Problem details: For the data below, give the number of lines containing "this" and nothing more.

Collected data:
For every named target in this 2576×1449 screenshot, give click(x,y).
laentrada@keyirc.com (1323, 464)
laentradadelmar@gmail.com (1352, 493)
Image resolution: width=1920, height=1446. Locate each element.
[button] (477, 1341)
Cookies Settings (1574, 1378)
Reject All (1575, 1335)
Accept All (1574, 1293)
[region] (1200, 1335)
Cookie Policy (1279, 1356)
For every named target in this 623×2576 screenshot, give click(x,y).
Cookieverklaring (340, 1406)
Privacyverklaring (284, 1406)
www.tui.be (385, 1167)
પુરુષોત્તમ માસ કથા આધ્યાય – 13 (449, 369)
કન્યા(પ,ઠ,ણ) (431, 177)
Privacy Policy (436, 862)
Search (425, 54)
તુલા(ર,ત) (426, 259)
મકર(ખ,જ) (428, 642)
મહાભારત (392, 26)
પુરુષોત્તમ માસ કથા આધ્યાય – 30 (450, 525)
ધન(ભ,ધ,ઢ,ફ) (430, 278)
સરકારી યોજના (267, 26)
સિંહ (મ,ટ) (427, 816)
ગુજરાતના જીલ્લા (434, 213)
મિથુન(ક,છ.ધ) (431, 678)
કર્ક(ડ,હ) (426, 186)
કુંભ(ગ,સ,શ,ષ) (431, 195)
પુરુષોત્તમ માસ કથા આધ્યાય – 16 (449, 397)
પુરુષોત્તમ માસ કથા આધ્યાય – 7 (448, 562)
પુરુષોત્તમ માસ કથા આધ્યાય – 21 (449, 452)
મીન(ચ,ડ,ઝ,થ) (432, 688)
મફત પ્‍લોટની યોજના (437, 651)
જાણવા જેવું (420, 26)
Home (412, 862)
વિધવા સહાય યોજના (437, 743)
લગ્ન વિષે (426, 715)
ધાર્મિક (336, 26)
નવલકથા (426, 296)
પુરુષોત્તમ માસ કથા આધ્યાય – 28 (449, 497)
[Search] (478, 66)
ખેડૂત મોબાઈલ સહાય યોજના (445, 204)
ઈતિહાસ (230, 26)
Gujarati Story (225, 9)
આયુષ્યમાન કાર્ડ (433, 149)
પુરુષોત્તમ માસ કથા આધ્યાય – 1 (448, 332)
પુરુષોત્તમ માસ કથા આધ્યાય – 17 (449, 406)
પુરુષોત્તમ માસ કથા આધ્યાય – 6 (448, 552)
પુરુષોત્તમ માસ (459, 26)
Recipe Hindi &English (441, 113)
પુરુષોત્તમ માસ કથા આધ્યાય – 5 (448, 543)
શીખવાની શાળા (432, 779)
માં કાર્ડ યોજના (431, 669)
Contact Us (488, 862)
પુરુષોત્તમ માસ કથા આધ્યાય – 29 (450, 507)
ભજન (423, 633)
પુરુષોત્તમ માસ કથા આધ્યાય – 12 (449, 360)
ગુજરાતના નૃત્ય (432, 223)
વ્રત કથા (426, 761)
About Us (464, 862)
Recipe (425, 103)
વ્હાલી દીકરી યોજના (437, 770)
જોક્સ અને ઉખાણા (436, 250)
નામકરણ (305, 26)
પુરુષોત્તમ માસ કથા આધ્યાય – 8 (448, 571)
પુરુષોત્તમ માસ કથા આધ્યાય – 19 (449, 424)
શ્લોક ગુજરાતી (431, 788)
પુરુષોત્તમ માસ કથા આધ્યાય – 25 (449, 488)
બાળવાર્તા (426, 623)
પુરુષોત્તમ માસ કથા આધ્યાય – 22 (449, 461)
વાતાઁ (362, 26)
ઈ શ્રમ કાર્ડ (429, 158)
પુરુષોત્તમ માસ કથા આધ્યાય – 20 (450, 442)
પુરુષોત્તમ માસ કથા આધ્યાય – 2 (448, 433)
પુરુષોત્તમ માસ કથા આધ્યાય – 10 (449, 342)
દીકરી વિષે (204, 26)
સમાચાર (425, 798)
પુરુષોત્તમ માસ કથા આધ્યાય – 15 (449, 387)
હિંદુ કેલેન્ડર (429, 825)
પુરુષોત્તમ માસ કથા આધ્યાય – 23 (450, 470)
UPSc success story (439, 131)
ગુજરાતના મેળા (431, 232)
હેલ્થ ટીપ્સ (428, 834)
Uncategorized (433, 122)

Problem solution: 2